TASK BRIEF.
Output the data verbatim, with nothing added or dropped.

MATERIAL SUPPLIED.
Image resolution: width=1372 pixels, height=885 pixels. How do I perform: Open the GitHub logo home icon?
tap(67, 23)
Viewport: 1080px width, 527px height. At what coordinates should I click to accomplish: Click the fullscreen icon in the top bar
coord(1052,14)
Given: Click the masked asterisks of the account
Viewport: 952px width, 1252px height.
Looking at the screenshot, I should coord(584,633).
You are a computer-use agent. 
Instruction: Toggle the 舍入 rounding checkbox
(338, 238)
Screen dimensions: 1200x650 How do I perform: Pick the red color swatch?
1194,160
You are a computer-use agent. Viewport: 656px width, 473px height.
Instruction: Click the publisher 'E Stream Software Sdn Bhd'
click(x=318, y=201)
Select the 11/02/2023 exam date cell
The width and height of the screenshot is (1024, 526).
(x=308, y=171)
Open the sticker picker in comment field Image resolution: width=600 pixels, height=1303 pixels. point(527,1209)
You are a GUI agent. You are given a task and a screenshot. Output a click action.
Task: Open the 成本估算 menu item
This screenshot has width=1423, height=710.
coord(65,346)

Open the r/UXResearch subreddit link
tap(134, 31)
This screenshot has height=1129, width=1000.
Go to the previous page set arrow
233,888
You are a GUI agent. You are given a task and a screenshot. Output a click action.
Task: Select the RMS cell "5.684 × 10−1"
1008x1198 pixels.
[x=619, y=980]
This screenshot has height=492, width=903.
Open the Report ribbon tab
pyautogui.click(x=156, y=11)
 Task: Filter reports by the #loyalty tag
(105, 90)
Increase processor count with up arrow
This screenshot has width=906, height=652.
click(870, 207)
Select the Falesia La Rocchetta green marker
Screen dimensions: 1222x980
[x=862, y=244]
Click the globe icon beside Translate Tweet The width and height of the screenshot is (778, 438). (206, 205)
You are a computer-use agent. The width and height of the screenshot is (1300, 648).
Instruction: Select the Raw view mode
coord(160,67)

SOLUTION FOR THIS TASK.
Image resolution: width=1372 pixels, height=885 pixels. How do I perform: Open the GitHub logo home icon?
tap(67, 23)
Viewport: 1080px width, 527px height. At what coordinates should I click to accomplish: Click the fullscreen icon in the top bar
coord(1052,14)
Given: Click the masked asterisks of the account
Viewport: 952px width, 1252px height.
Looking at the screenshot, I should coord(584,633).
You are a computer-use agent. 
Instruction: Toggle the 舍入 rounding checkbox
(338, 238)
Screen dimensions: 1200x650 How do I perform: Pick the red color swatch?
1194,160
You are a computer-use agent. Viewport: 656px width, 473px height.
Instruction: Click the publisher 'E Stream Software Sdn Bhd'
click(x=318, y=201)
Select the 11/02/2023 exam date cell
The width and height of the screenshot is (1024, 526).
(x=308, y=171)
Open the sticker picker in comment field Image resolution: width=600 pixels, height=1303 pixels. point(527,1209)
You are a GUI agent. You are given a task and a screenshot. Output a click action.
Task: Open the 成本估算 menu item
This screenshot has width=1423, height=710.
coord(65,346)

Open the r/UXResearch subreddit link
tap(134, 31)
This screenshot has height=1129, width=1000.
Go to the previous page set arrow
233,888
You are a GUI agent. You are given a task and a screenshot. Output a click action.
Task: Select the RMS cell "5.684 × 10−1"
1008x1198 pixels.
[x=619, y=980]
This screenshot has height=492, width=903.
Open the Report ribbon tab
pyautogui.click(x=156, y=11)
 Task: Filter reports by the #loyalty tag
(105, 90)
Increase processor count with up arrow
This screenshot has width=906, height=652.
click(870, 207)
Select the Falesia La Rocchetta green marker
Screen dimensions: 1222x980
[x=862, y=244]
Click the globe icon beside Translate Tweet The width and height of the screenshot is (778, 438). (206, 205)
You are a computer-use agent. The width and height of the screenshot is (1300, 648).
Instruction: Select the Raw view mode
coord(160,67)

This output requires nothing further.